TASK DIRECTIONS: List every line of the items below that contains the string "element". Matching is case-sensitive.

┌──

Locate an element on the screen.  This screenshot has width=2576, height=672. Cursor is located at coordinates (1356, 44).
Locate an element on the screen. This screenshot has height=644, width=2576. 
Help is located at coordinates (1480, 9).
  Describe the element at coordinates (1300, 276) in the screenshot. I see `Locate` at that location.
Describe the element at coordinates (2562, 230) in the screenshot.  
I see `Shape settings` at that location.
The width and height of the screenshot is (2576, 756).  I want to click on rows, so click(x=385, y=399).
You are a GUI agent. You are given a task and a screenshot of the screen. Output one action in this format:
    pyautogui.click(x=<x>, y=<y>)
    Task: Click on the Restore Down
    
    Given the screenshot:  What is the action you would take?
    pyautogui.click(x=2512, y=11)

└──

EXERCISE ANSWER:
Locate an element on the screen.  This screenshot has width=2576, height=672. Cursor is located at coordinates (1356, 44).
Locate an element on the screen. This screenshot has height=644, width=2576. 
  Describe the element at coordinates (1300, 276) in the screenshot. I see `Locate` at that location.
Describe the element at coordinates (2562, 230) in the screenshot.  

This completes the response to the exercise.